HI Kelly I a Jim from the UK and just about to get my first Immunoglobulin treatment. Are you still getting improvement since your last posting?
Regards Jim

I've been getting IVIG since May (3 months now). It has reduced the fasciculations elsewhere in my body, but my left hand is still losing functionality. Before treatment, I had lost extension in my thumb and index finger, and this week my little finger went. I've been hoping that maybe the minor symptoms get better first, and major ones take longer, but my doc seems alarmed at the lack of improvement in my hand. However I am his first MMN patient (diagnosis still tentative). I've been looking for reports of various experiences with IVIG response with little success, and would appreciate any reports or sources. Thanks.

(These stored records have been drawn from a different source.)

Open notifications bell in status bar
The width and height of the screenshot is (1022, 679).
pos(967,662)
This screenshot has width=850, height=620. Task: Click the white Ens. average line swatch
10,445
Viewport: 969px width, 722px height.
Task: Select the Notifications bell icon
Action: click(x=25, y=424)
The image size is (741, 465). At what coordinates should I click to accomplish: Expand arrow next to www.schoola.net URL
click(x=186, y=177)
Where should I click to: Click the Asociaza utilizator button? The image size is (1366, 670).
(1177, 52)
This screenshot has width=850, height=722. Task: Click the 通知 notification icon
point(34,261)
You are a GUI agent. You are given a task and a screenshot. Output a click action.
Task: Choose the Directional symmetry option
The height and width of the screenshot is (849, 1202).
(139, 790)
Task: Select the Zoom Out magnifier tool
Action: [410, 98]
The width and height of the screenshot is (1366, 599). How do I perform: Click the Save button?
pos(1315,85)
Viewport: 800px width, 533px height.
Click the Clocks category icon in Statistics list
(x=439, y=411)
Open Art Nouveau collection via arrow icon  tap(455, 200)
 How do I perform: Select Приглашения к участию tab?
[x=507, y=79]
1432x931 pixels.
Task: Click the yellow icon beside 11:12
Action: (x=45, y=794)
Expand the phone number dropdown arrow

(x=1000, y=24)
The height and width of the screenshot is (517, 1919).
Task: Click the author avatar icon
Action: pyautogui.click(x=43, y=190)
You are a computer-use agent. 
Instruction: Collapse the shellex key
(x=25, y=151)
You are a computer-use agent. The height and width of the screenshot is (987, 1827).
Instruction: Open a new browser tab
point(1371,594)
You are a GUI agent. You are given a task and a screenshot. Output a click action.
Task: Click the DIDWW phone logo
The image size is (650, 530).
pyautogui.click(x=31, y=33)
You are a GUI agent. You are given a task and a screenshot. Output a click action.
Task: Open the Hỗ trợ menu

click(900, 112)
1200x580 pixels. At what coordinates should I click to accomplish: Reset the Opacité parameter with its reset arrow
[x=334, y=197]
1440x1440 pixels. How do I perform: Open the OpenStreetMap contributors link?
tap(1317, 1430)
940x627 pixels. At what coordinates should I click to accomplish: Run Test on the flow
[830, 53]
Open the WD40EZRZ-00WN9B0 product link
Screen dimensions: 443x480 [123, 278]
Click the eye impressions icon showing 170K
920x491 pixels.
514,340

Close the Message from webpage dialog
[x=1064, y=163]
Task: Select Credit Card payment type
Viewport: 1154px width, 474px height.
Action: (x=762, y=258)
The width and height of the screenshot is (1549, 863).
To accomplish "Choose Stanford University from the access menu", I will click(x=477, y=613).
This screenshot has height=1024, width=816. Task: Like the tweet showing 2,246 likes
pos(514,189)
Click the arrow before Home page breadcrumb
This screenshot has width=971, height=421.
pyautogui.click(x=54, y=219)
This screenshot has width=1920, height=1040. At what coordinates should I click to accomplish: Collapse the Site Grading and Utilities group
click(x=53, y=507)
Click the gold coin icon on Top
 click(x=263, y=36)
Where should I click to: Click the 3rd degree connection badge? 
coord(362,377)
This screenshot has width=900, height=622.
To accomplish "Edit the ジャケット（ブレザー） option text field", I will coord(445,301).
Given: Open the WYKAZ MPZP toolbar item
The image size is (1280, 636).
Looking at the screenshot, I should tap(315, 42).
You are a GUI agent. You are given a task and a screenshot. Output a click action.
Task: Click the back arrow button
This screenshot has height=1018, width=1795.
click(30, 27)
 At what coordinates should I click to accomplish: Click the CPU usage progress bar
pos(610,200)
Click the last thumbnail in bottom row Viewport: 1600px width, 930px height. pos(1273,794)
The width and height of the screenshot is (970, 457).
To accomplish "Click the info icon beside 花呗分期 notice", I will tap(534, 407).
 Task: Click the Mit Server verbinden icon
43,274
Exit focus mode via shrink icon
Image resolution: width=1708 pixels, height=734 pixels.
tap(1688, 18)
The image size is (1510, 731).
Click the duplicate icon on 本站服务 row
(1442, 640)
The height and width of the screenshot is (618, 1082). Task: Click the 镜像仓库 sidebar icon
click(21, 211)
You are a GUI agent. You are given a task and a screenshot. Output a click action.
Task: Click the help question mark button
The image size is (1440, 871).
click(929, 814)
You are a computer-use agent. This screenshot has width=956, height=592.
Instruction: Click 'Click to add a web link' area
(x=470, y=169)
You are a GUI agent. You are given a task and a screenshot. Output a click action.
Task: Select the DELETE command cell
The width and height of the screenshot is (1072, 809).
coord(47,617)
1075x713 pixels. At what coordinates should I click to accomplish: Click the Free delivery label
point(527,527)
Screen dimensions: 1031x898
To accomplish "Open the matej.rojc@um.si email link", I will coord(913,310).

While I've CIDP? The first folks I'd ever met on IVIG were for MMN.
 

So many of them said this: I don't know where I'd be without it! I can walk again and actually do things!. I have hope, and more hope again.
I believe that sort of says a lot? Or more likely A GREAT LOT???
For me with CIDP [mostly sensory, but some muscular affects?] It made a world of difference after the very first day, and a Galaxy of difference by day 2! I could actually WALK for over ten minutes without agonizing pain and the need to recover in sleep for the four days following! I got my appetite back!
By the way? I've been on it since 2004 and now have a 'port' installed, as my veins are sort of punched out? IF you can, ask now and learn about ports. If you are hard to get an IV line into [AKA as 'Stick'], It can make life soo much easier or less hassle. Then later on are the options of sub-cutaneous infusions...but that'll be between you, your insurance co., and your docs.
For me? I loove the stuff! It alone has done more for me than any medications have, either singly or in combinations!
I AM GRATEFUL to ALL my docs for allowing me to receive this 'gift' of blood. It's so strange and complicated how I came to need it? But I am so releived that I CAN receive it as well!
Do not be shy about asking questions! EVER! Not one question is too simple or silly to ask about!
I hope this helps, and please, ask away! There are lots of good folks here who can help! :hug::hug::hug::hug:'s!!!!!!!! - j

Treated for MMN with conduction block over the last 3 years
 

Before the IVIG (which for some reason did not work the first time; dosage too low we think) I was unable to use my left hand and had lost much of the right hand. I had lost 60% of the muscle mass on the left arm and 40% on the right. My legs had started to have some problems as well.

I have now been on IVIG for at least the last (3) three years and have have all of my muscle mass back, and hardly any control issues. Over the last year I have lost 76lbs with no change in my lifestyle.

Life has greatly improved for me.

I still have a ways to go before I reach the max dosage you can have and expect based on my current progress to be ok for the next 10 years.

Take care folks
Ed

1 year, no improvement
 

Well, now I've been on IVIg for almost a year. I have been to the Mayo Clinic and have had the MMN diagnosis confirmed. I don't have any improvement in my symptoms; my Mayo neurologist says that a reasonable expectation is to not have any worsening, I would be lucky to see any improvement. He's got me on a monthly dose of .4 g/kilogram. This started in November, four months ago. Prior to that, my local neurologist had me on 1 g/kilogram. I'm going back to the Mayo in a month, and will talk to him about possibly upping the dose.

In the meantime, I've been doing a lot of reading about ketogenic diets. It's been used since the 1920s to treat epilepsy, and current research is aiming at Parkinson's, Alzheimer's, and even ALS. Ketone bodies appear to have pretty good neuroprotective effects. Having already been on a low-carb diet for over two years, it's not a giant leap for me, and I figure it can't hurt anything, provided care about side effects is taken.

I've also run across some information about progesterone antagonists helping to remyelinate peripheral nerves. again, this is pretty preliminary research. Anybody know about this?